First post WWII democratically elected Prime Minister of Poland, Jan Olszewski, died on February 7, 2019. As Prime Minister, Olszewski was a staunch anti-communist, arguing that in the year 1992, Poland continued to remain a communist country. Claiming that communist agents remained in all corridors of economic and political power, Olszewski argued for increased democratization and de-communinization at all levels of Polish society. Olszewski’s premiership, which lasted only five months, from Dec 1991 to early June 1992, was the second shortest in the history of the post 1989 Poland, known as Third Republic. Premier Olszewski’s dismissal took place in the early hours after midnight on 5 June, in an event known as the nocna zmiana (“the nightshift”), when the Sejm convened for a vote of no confidence. Many historians and political analysts believe that the issue of lustration was behind the downfall of Prime Minister Olszwski’s government.
On May 28, 1992, Sejm member Janusz Korwin-Mikke of a small conservative libertarian Real Politics Union successfully pressed for and passed a motion requiring the Ministry of Interior to identify all of the republic’s leading politicians who collaborated with communist secret security services. Responding to the lustration resolution six days later, on June 4, Interior Minister Antoni Macierewicz released to all parliamentary faction heads a secret list of 64 name of communist-era collaborators, drawn from his ministry’s archives, and still in public positions. Known as the Macierewicz List, this information was quickly leaked to the public, the roster included many prominent politicians in the government. A second list published shortly afterward included President Walesa himself. In response, Walesa immediately demanded the Olszewski’s government’s dismissal.

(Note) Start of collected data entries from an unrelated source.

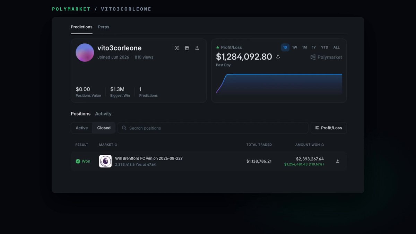Screen dimensions: 416x234
Task: Click the gift icon in profile card
Action: [187, 48]
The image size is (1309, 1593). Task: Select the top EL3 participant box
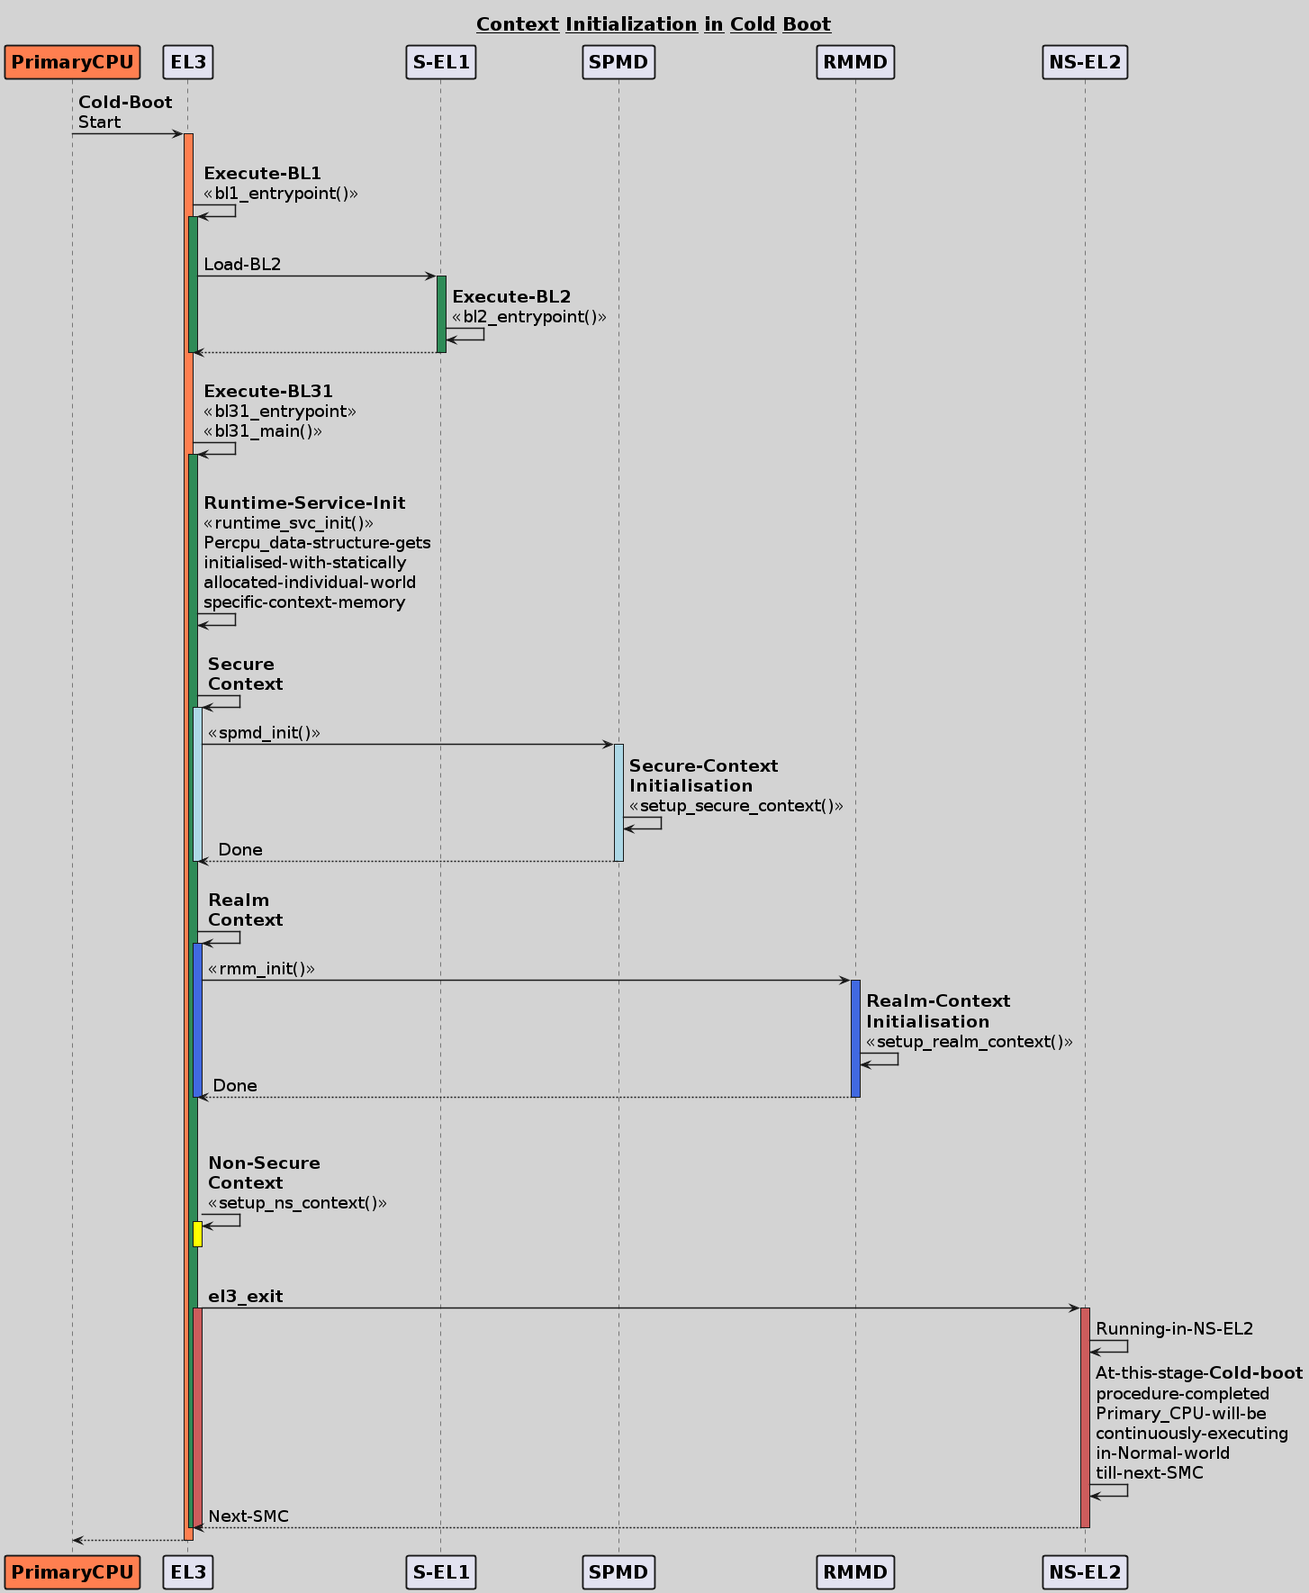click(188, 62)
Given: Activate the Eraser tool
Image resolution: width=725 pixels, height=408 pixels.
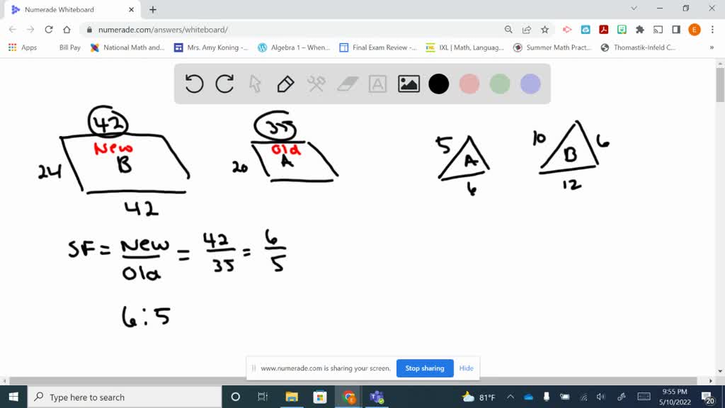Looking at the screenshot, I should pos(348,84).
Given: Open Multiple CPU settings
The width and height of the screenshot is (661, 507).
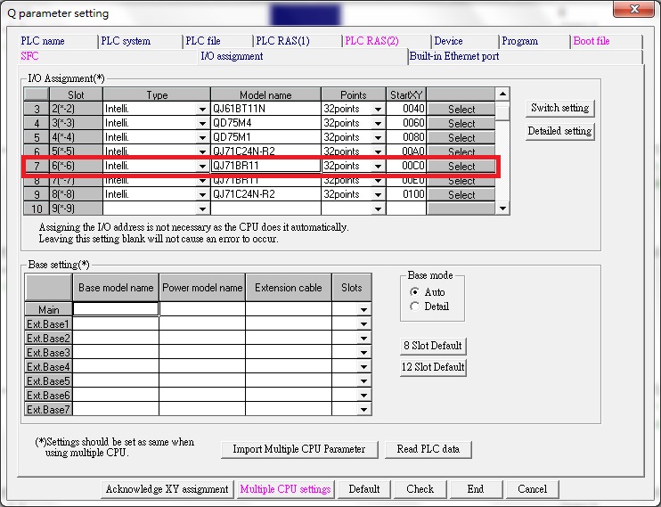Looking at the screenshot, I should coord(285,489).
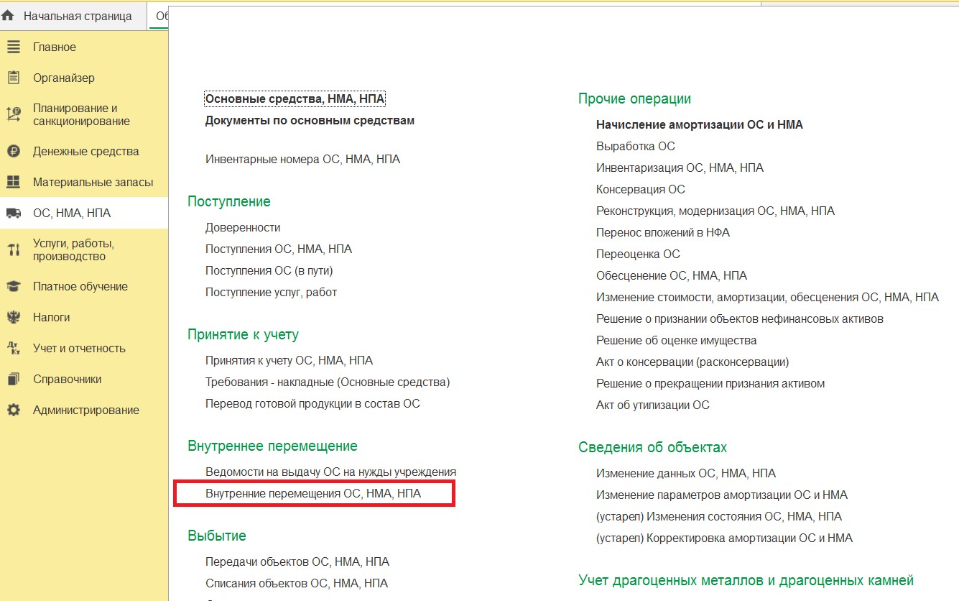Click the ОС, НМА, НПА truck icon

point(13,213)
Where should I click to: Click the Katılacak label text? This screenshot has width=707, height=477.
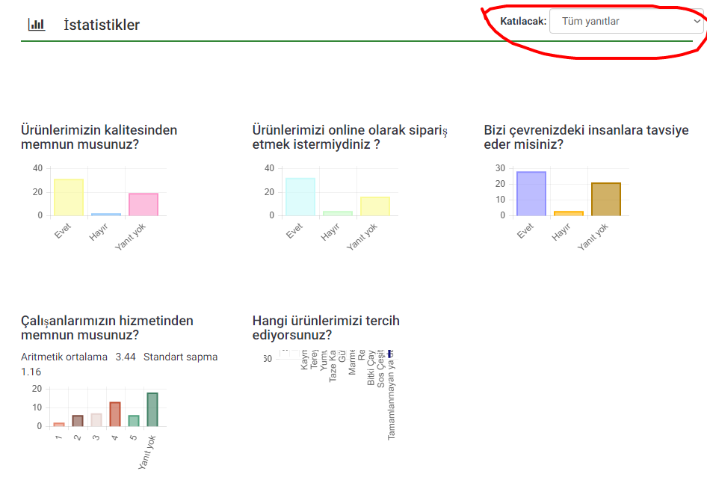[523, 22]
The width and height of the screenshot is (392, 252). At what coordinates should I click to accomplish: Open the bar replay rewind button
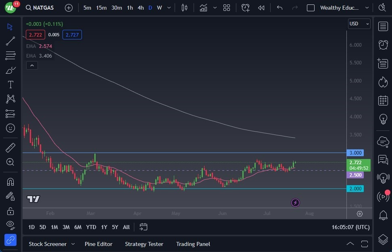tap(261, 8)
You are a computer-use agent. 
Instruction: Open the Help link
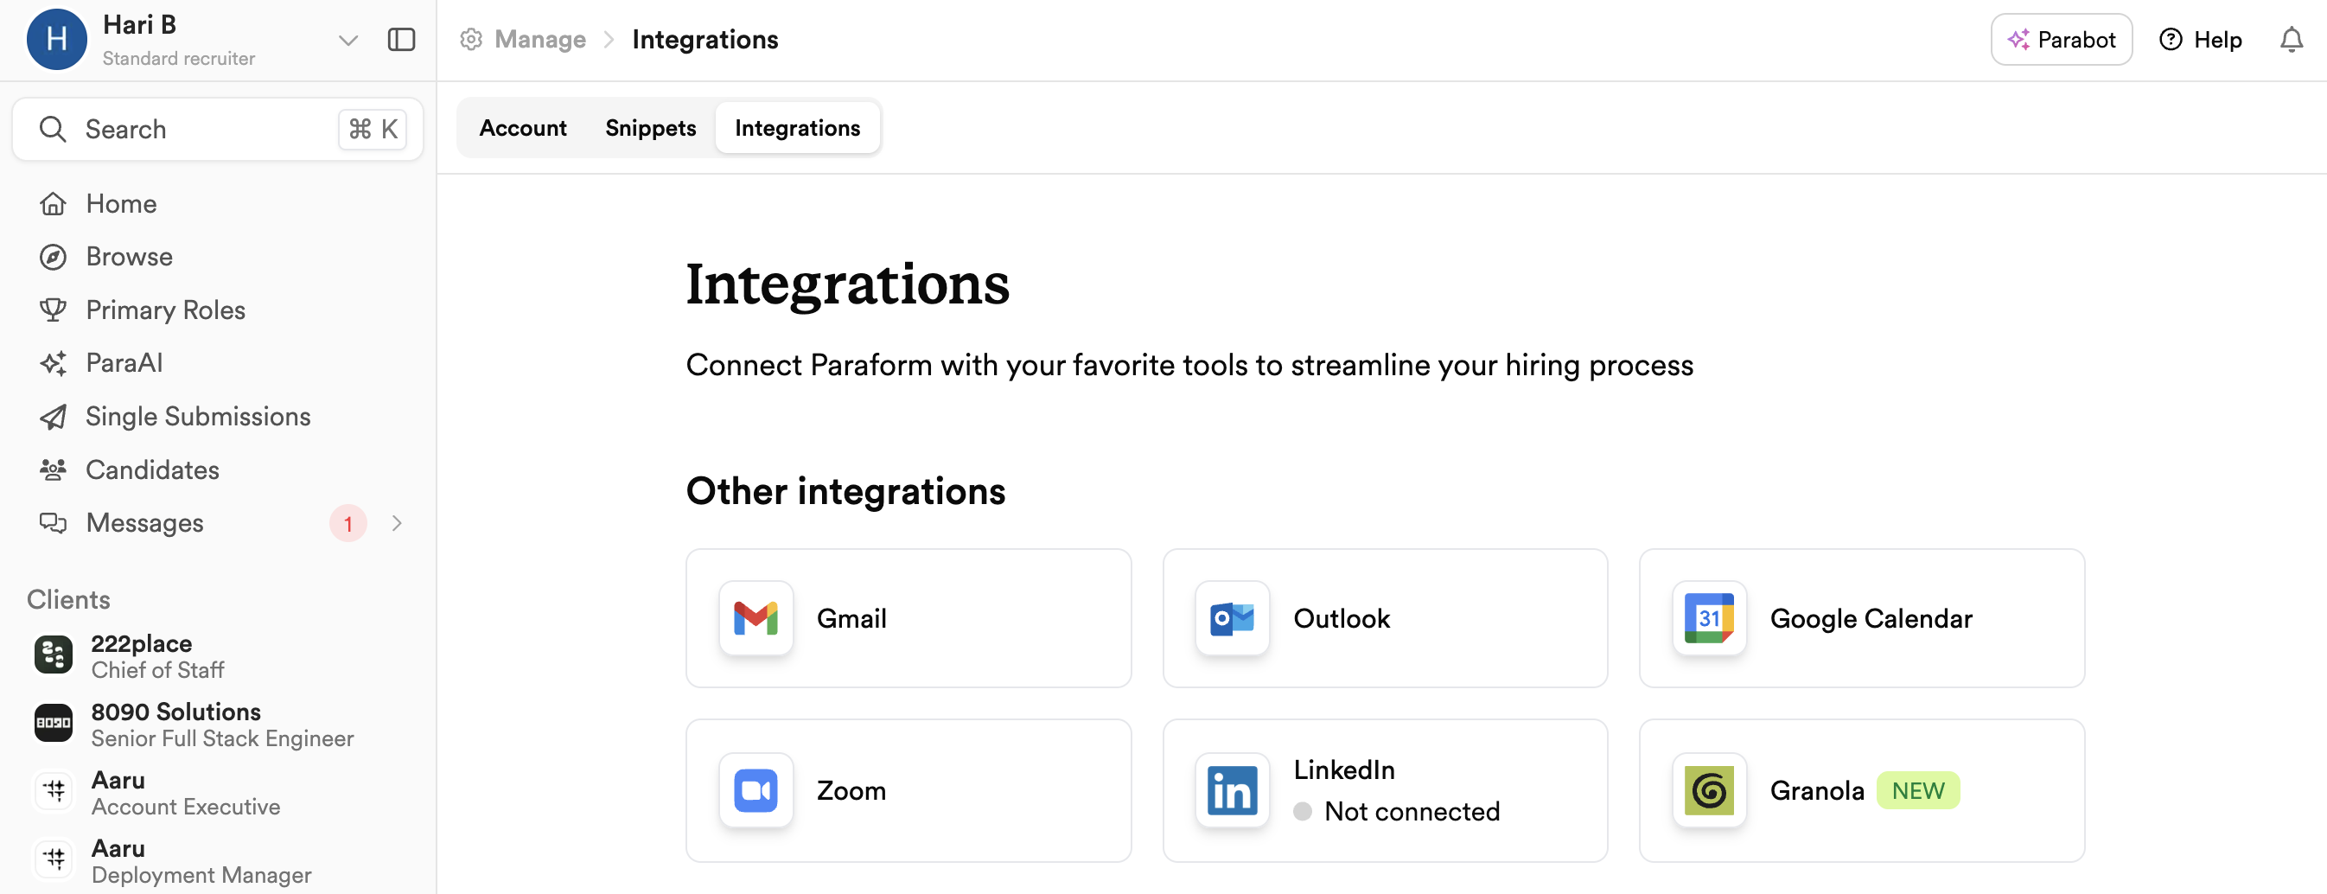pyautogui.click(x=2201, y=40)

Late night on June 4, 1992, on the eve of the vote of no confidence, Premier Olszewski made an unexpected televised address, defending his administration’s lustration and appealing for the public to rally behind his government. He said:
My government was the first to want to reveal old, secret relationships of individuals who recently volunteered to enter into the state’s new administration. I believe that the Polish people should know those who govern them, including those who helped the UB and SB to keep Poles enslaved. I believe the collaborators of the former communist political police constitute a threat to the security of the free Polish people. The people should know that, not coincidentally, just at the moment when we can finally break away from communist ties, there is a sudden motion for the government’s dismissal.
In the early hours after midnight on June 5, 1992, in an event known as the nocna zmiana (“the nightshift”), the Sejm voted to dismiss the Olszewski’s government. Despite Olszewski’s public appeals both on television and within the debating chamber, parliament’s majority supported his ouster.